Iran's elite Revolutionary Guard forces have accused the deputy ambassador of the United Kingdom and other foreign diplomats in the country of "espionage" and taking soil samples from prohibited military zones.
The country's state-run IRNA news agency reported on Wednesday that the foreigners had been arrested, but did not elaborate on when. The UK Foreign Office swiftly denied that its diplomat was arrested, calling the report "completely false."
Iran's state TV ran footage purporting to show the foreigners collecting samples from the ground while under drone surveillance.
The accusations follow escalating tensions over a pickup in Tehran's arrests of foreigners and rapid advancement of its nuclear work, while talks to revive the landmark 2015 atomic accord remain at a standstill.
Iran has detained a number of Europeans in recent months, including two French citizens and a Swedish tourist, as it seeks to gain leverage in negotiations.
The report also comes after Iran, in a rare move, replaced the Revolutionary Guard's longstanding intelligence chief.
The news outlets said the deputy head of mission at the British Embassy, Giles Whitaker, and other foreigners faced "spying" charges after visiting various forbidden zones in the country while the Guard was carrying out missile tests.

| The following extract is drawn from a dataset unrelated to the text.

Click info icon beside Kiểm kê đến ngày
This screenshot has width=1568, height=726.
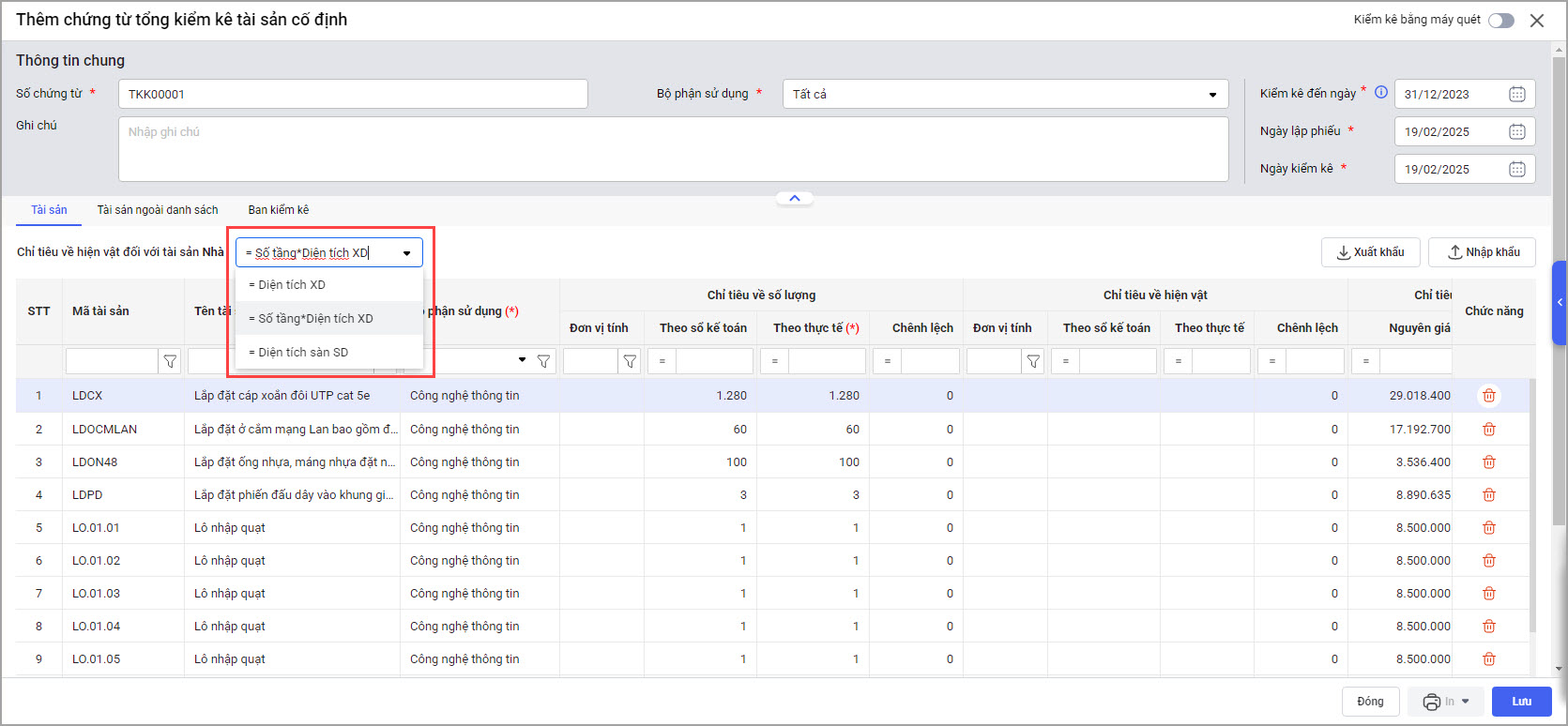pyautogui.click(x=1381, y=92)
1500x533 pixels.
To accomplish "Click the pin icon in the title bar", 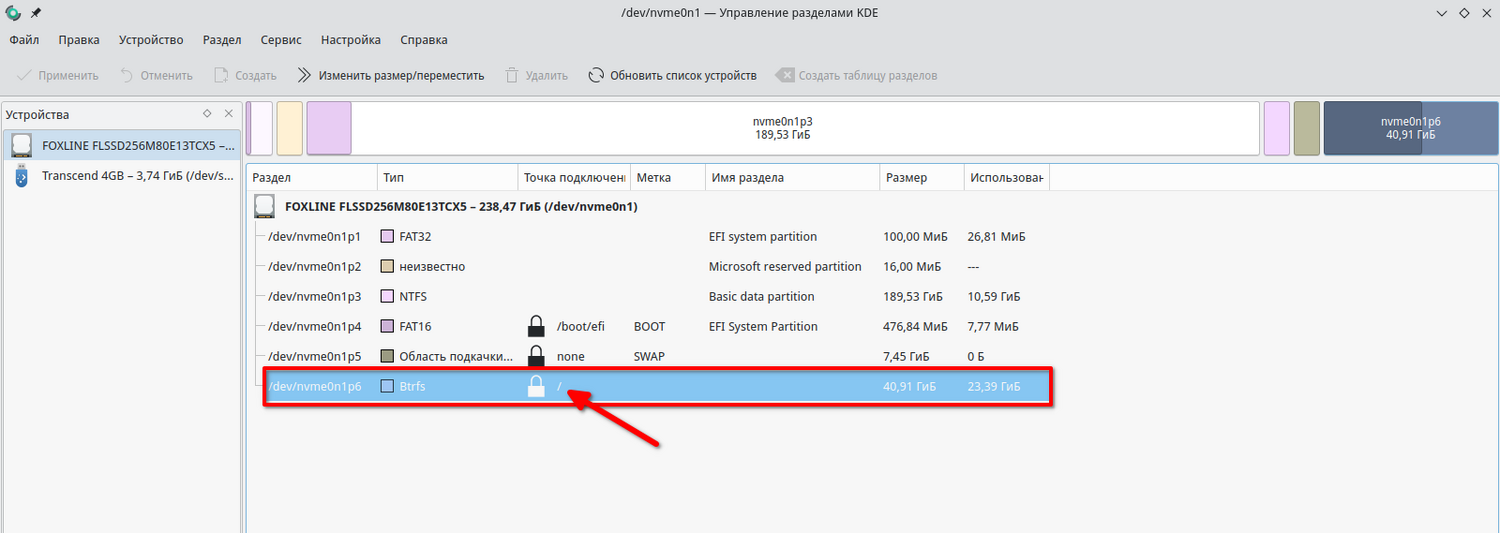I will 37,13.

"These spies were taking earth samples in Iran's central desert where the Revolutionary Guard's aerospace missile exercises were conducted," state TV said.
The semi-official Fars news agency, believed to be close to the Guard, claimed Whitaker was expelled from the area after offering authorities an apology.

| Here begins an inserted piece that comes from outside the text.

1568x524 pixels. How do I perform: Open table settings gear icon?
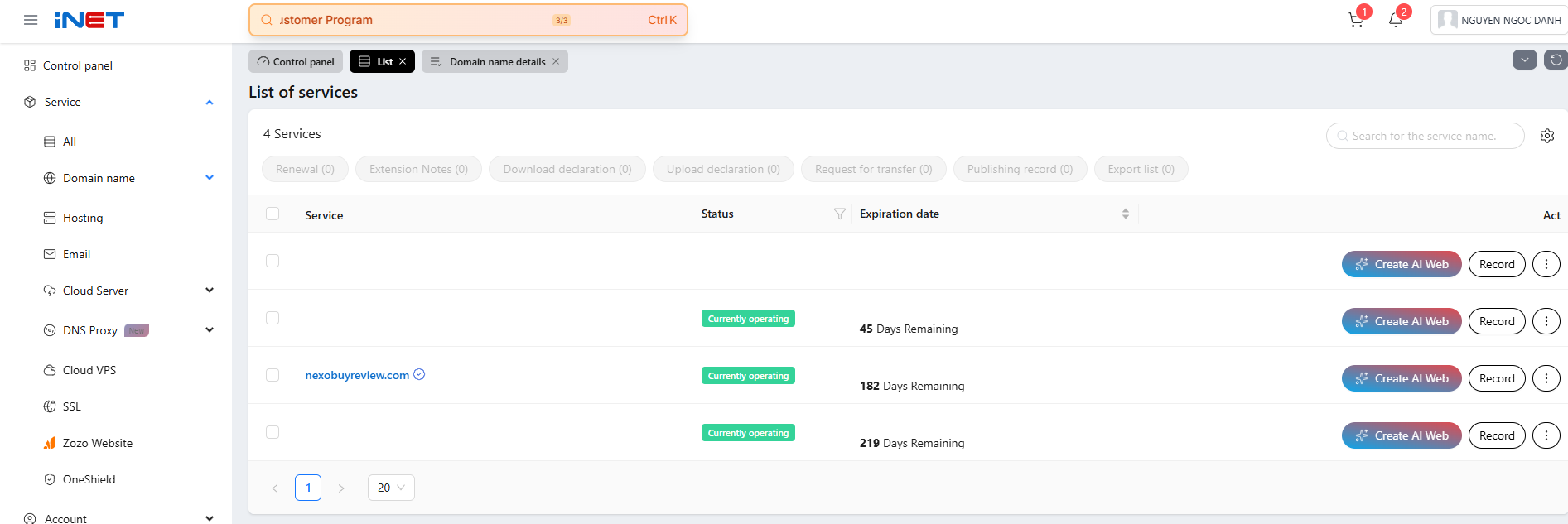click(1547, 136)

READ MORE: Iran sentences French man to eight years in prison on spying charges
The reports came as the British public was transfixed by the political fortunes of Prime Minister Boris Johnson, who faced growing pressure to step down after defections from his Cabinet.
State TV broadcast a photo montage apparently showing Whitaker touring the southwestern desert collecting soil samples against the backdrop of eerie music.
"Even though there were signs in that area saying this was a forbidden area, he went further and took a sample and took a picture," the narrator said.
"Intelligence agencies say that these people often pose as tourists, but are looking for military and missile sites to identify equipment and ammunition."
Iranian media also identified Maciej Walczak, a Polish scientist at Copernicus University in Poland, as one of the accused foreigners. It similarly said he took samples of soil, water and salt from a forbidden area during a missile test in the country's south.
The report added that the Guard's intelligence wing also detained the husband of Austria's cultural attache in Iran after he took soil samples in the country's northeast.